The people heard the message and quietly dispersed. Next day the provisional government found that the new Republic would only have the one man at its head, and so they asked Manin to form a government. He did so immediately, taking for himself the Presidency of the Council and Foreign Affairs. He composed his government of men of different classes and different religions, all Venetians were assured of perfect equality in their new state. The patriarch blessed the standard of the Republic, and the commander of the fleet read the list of the ministry to the people. The reading was broken by constant cries of “Viva Manin! President of the Republic!”

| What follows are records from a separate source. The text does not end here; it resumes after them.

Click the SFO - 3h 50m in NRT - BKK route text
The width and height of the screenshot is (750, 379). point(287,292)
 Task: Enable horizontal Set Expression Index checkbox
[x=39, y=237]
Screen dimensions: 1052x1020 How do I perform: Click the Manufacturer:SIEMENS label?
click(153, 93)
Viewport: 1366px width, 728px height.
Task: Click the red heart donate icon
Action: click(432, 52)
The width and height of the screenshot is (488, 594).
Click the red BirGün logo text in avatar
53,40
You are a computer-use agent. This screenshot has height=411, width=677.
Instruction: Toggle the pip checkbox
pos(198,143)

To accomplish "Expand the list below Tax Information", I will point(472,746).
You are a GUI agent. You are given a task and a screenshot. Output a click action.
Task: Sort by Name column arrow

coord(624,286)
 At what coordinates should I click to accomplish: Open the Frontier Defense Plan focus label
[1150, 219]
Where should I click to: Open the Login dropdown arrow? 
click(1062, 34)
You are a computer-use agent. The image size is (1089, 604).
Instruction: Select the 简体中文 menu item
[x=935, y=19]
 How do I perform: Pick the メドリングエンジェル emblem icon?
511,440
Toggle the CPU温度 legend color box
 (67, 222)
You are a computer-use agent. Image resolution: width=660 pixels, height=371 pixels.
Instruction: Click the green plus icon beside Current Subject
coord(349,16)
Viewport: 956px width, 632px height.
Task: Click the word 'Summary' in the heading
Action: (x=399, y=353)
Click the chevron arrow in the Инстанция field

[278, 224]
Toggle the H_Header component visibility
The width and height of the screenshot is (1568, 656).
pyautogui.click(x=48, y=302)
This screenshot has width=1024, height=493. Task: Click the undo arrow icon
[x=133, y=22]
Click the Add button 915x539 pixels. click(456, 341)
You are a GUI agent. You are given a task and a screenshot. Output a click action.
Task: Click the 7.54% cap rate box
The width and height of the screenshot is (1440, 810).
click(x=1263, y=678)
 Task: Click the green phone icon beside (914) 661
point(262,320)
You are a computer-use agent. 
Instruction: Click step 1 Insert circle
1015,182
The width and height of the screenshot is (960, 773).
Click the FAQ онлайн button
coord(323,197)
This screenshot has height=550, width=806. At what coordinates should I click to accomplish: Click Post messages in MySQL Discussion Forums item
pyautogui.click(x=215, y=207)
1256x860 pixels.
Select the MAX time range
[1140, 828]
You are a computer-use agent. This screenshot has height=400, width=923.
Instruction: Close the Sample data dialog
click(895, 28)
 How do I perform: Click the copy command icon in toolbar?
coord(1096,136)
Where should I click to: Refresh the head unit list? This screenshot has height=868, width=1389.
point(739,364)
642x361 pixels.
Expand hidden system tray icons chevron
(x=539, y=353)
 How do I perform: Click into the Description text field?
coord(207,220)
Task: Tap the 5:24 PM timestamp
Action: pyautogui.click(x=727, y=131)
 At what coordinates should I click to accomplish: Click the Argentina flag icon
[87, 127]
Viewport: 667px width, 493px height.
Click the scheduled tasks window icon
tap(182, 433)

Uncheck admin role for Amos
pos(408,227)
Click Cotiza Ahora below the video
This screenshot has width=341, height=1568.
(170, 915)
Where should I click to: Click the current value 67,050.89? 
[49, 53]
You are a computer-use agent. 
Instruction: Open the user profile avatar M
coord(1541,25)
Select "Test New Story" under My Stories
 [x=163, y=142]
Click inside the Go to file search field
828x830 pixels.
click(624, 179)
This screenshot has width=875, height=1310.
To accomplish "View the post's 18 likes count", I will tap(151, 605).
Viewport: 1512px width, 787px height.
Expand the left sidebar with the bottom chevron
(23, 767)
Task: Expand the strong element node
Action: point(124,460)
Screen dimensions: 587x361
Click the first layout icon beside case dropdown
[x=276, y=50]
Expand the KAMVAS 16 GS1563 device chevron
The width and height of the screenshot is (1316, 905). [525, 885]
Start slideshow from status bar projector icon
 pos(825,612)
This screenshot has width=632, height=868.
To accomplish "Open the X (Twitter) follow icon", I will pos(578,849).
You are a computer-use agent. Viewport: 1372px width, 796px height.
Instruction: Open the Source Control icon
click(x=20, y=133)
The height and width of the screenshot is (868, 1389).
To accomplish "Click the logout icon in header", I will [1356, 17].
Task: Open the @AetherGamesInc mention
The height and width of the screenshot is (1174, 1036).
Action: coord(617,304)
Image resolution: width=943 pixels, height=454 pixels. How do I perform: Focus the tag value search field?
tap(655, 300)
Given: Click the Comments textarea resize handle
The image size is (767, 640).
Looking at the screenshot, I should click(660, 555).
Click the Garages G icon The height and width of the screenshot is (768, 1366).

Thus Venice became free after fifty years of bondage. It was now Manin’s concern to see that she was kept free. He recognized how slight were her resources, and he became at once an eager adherent of French intervention in northern Italy. Charles Albert of Piedmont and Mazzini were both acclaiming an Italy won by the Italians, but Manin foresaw, what Cavour was later to recognize, that foreign allies were absolutely essential.
France, however, was in a most unsettled condition, her ministers did not wish to see a strong state of upper Italy on their southern borders; they were already longing to annex Savoy, and yet as good republicans they felt themselves bound to aid the revolted states against Austrian tyranny. Manin made overtures for an alliance, at first merely feeling his way, but as the summer progressed, and the need grew more and more apparent, by definite overtures. The French Consul at Venice was most hopeful. He said to Manin, “It is well known that the sympathy of France, when she possesses liberty of action, is never without results.” In reply Manin said that he hoped “that the united efforts of the different Italian states, the ardor which animates the people of the Peninsula, will suffice to expel the enemy; if not, we shall have recourse to the generosity of France. Meanwhile, we should be glad to see at once some French vessels in the Adriatic, and I beg that you will lose no time in communicating our wishes to the foreign ministry.”
Manin wished to convene a popular assembly as soon after he assumed office as possible, and on June 3 such a deliberative body met, its members having been elected by universal suffrage from Venice and the free districts of the Dogado. Their first important task was to decide whether they would join with Lombardy in union under Piedmont’s King. Manin believed that the decision as to such a step ought to be deferred until the war was ended, but a strong party opposed his opinion. His partisans entered into a bitter fight with the opposition, for a time it looked as though the split in the Assembly would lead to civil war. Manin rose and implored those who were his friends to place no further obstacles in the path of fusion. Moved by his passionate appeal for harmony the Assembly passed the act of fusion with few negative votes, and at the same time resolved that “Daniel Manin had deserved well of his country.” He spoke again, saying, “While the foreigner is still in Italy, for God’s sake let there be no more talk of parties. When we are rid of him we will discuss these matters among ourselves as brothers. This is the only recompense I ask of you.”